Brighton Chamber Ensemble, Chichester Cathedral, Feb 8
Did any other age spend so much time with the music of so long ago? In the C18th, audiences turned up in numbers to hear C18th music - Handel, Mozart and Haydn. David Hepworth has written about how quickly rock music became a heritage industry with bands living off back catalogue material more than new work and still today many people's idea of poetry is that of Keats and Wordsworth. We know what we like and we like what we know and I'm sure that if most concert programmes were made up of Ligeti, Schnittke and Thomas Ades, I'd be the first to ask why we had forgotten about Beethoven and Bach. Or, in this case, Brahms and Robert Schumann.
Brighton Chamber Ensemble 'is a flexible group of between 3 and 8 players' and on this occasion began as a trio for two of the Schumann Canonic Studies. The first had Rachel Ellis on violin following in Siriol Hugh-Jones's cello which was then followed by Stephen Carroll-Turner who played the piano he also maintains to sound as good as it always does. It was a calm, lilting piece and disarmingly sane. The second was more urgent, if not capricious.

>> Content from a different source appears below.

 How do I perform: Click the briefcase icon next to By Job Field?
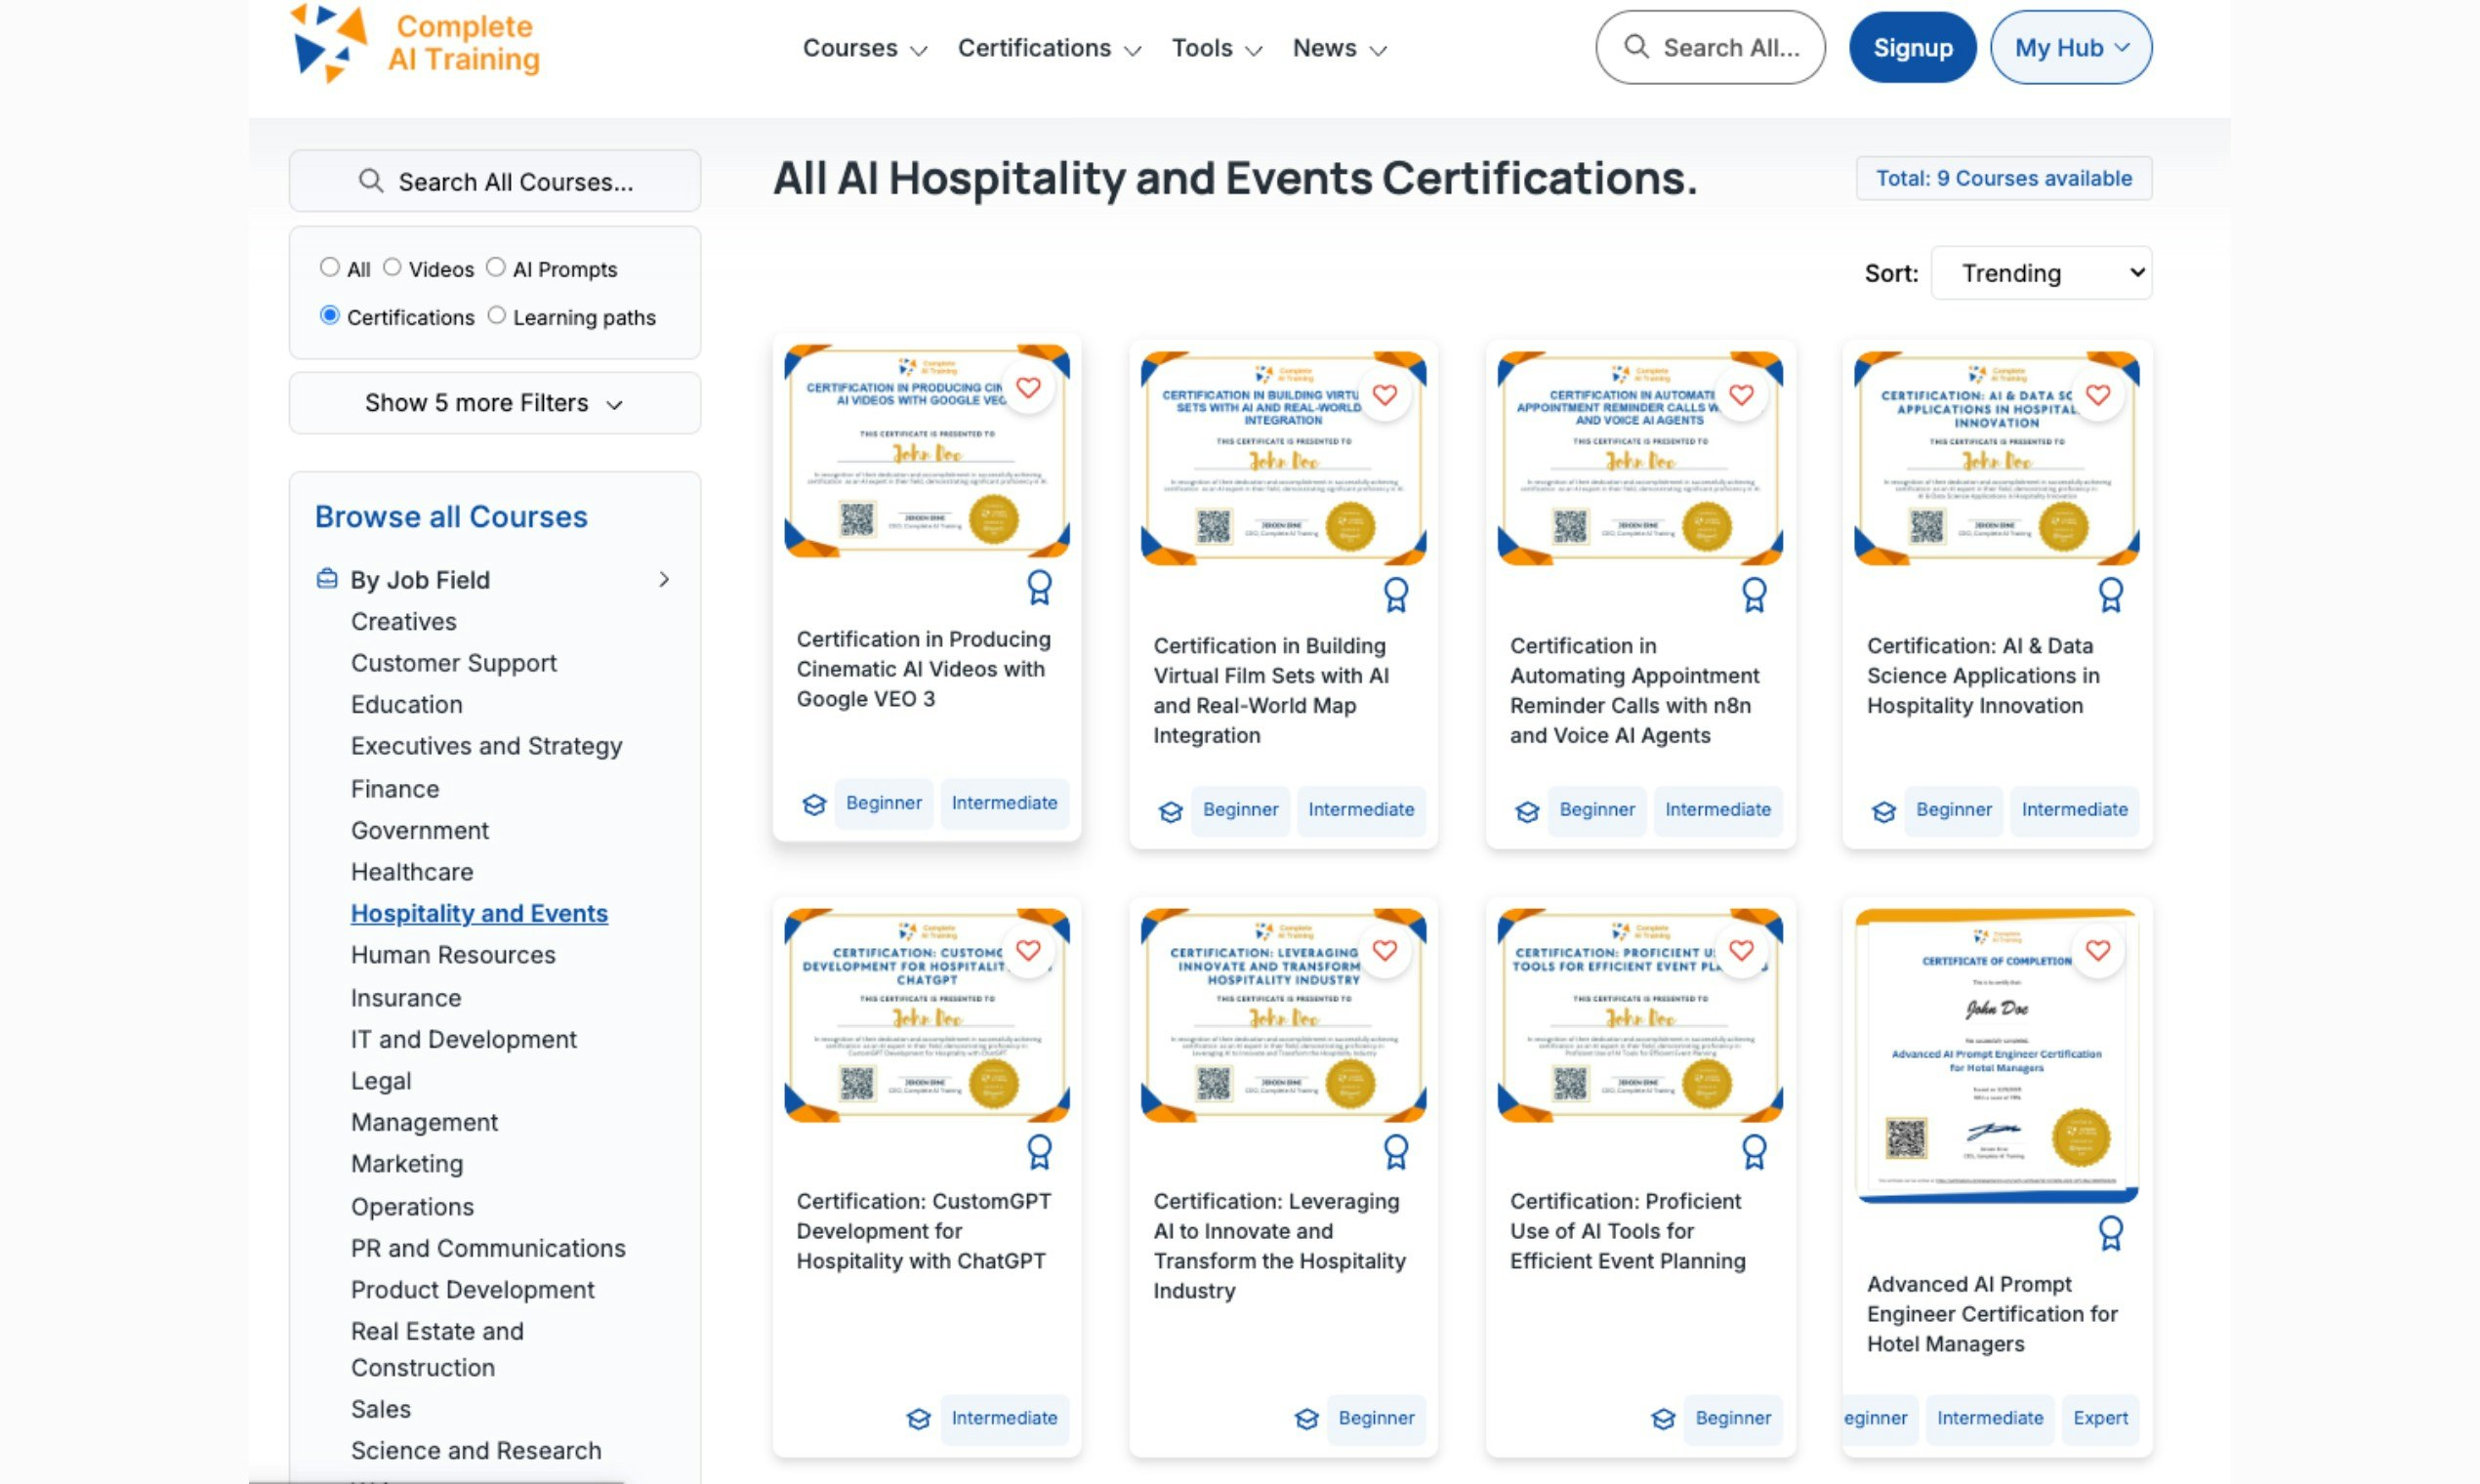[325, 579]
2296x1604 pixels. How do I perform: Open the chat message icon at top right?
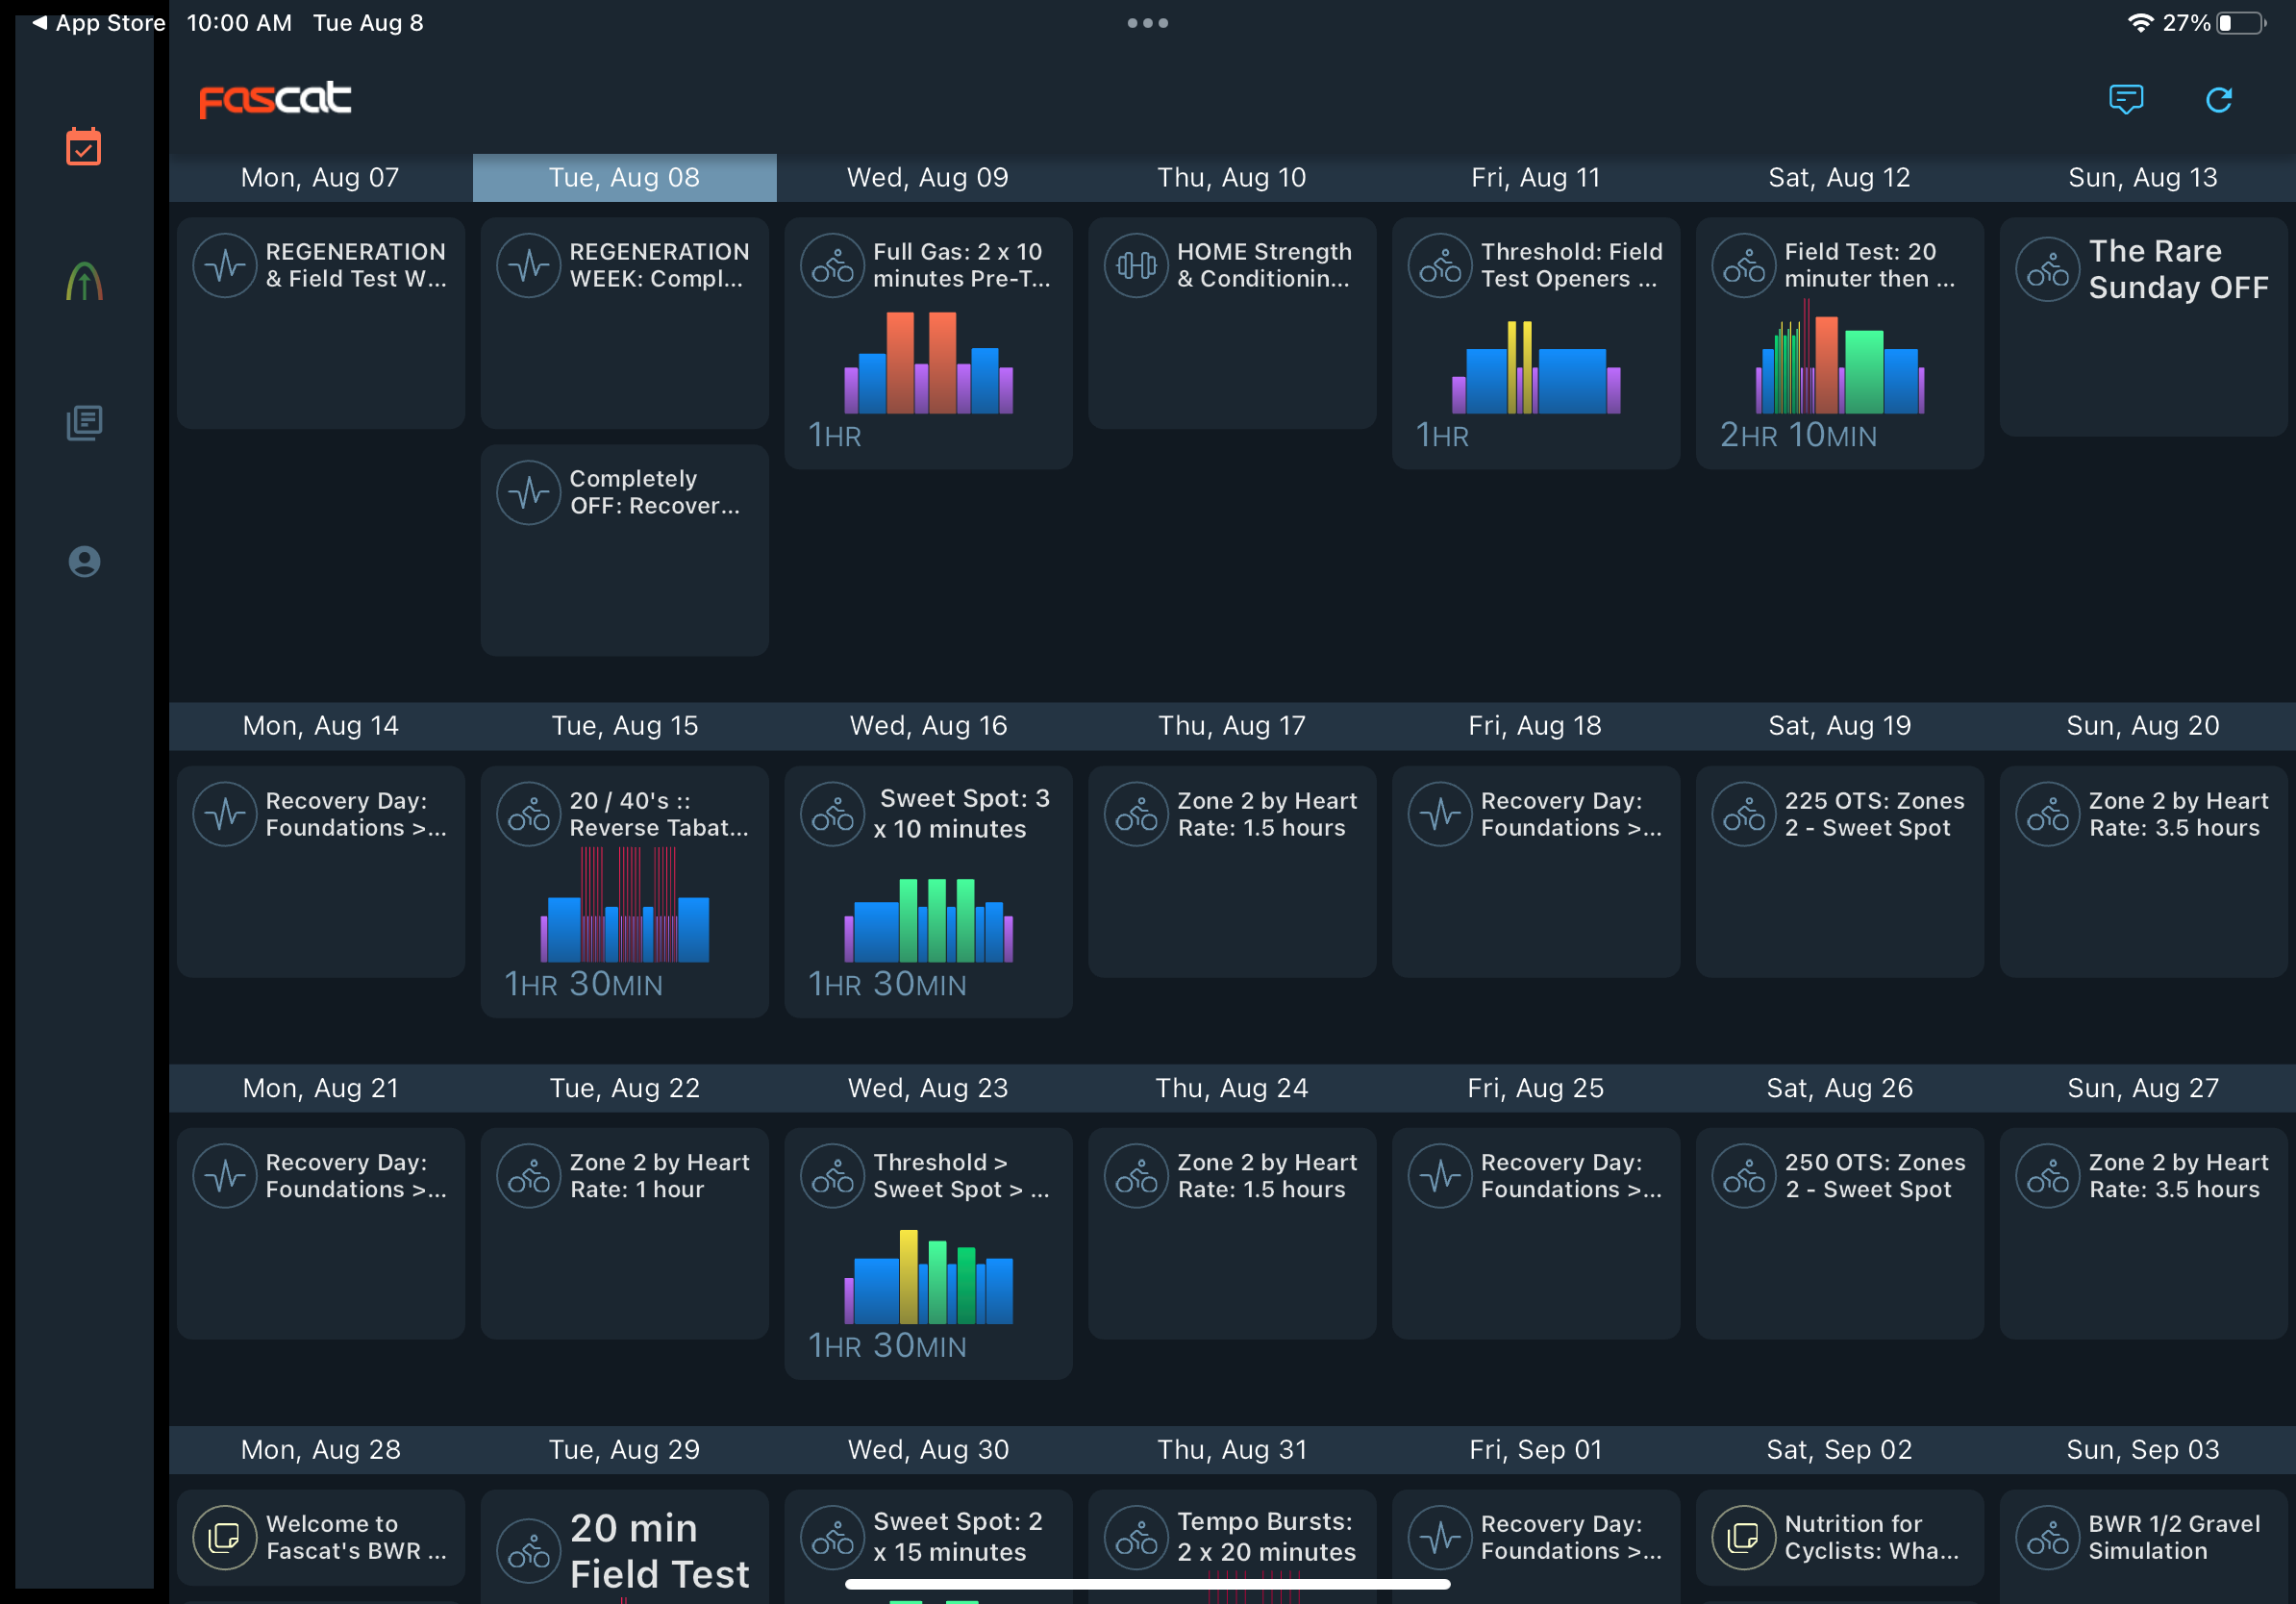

Ros Hanson-Laurent then joined on viola for the expansive, larger-scale Brahms Piano Quartet no. 3 in C minor, the 'Werther', which I'm not at all surprised to find is named after Goethe's novel of suffering the pains of young love. Clara Schumann, or at least the agonies she caused young Brahms, was the cause of it.
The Allegro non troppo begins shadowy and ominous and the work as a whole struggles to escape the unsettled emotions. If Haydn was credited with 'sturm und drang' then Brahms did a bit more with them. The piano melody with pizzicato cello gives a glimpse of lyrical equilibrium and something warmer but it's not to be entirely trusted. The unease continues in the Scherzo which might be a dance but is a careworn one. Rachel's trills at the end might be a thrill or a fluttering heart.
The rich flow of Siriol's cello opens a sumptuous Andante, is joined first by the violin with piano accompaniment and then the viola. The harmonious unity seems to be explaining away much of the hurt or regret as it makes its way to a satisfying completeness.
I look up the unfamiliar marking Allegro comodo to find 'comfortably fast', which refers to the tempo more than the emotion. It's tempting to wonder if each instrument is given a more prominent role in each movement and this is the piano's turn, which is busy throughout but somewhat 'agitato'. It reaches for its grandstand finish before a coda and then wraps itself up more suddenly than one might have thought.
I'm never one to entirely read the life into an artist's work unless they expressly say we should but, on the other hand, even the abstractions of music must come from somewhere and be autobiographical to a certain extent. That last movement owes some debt to Beethoven and Brahms struggled with his own doubts about how he compared with the even more tormented genius.
In the first instance, one shouldn't have to put oneself through such anguish but in the second, he didn't miss by much.
This was a compelling account of yet more Brahms one might feel the need to explore further and it is to be hoped that the Brighton Chamber Ensemble, with whatever line-up, are in the vicinity again soon.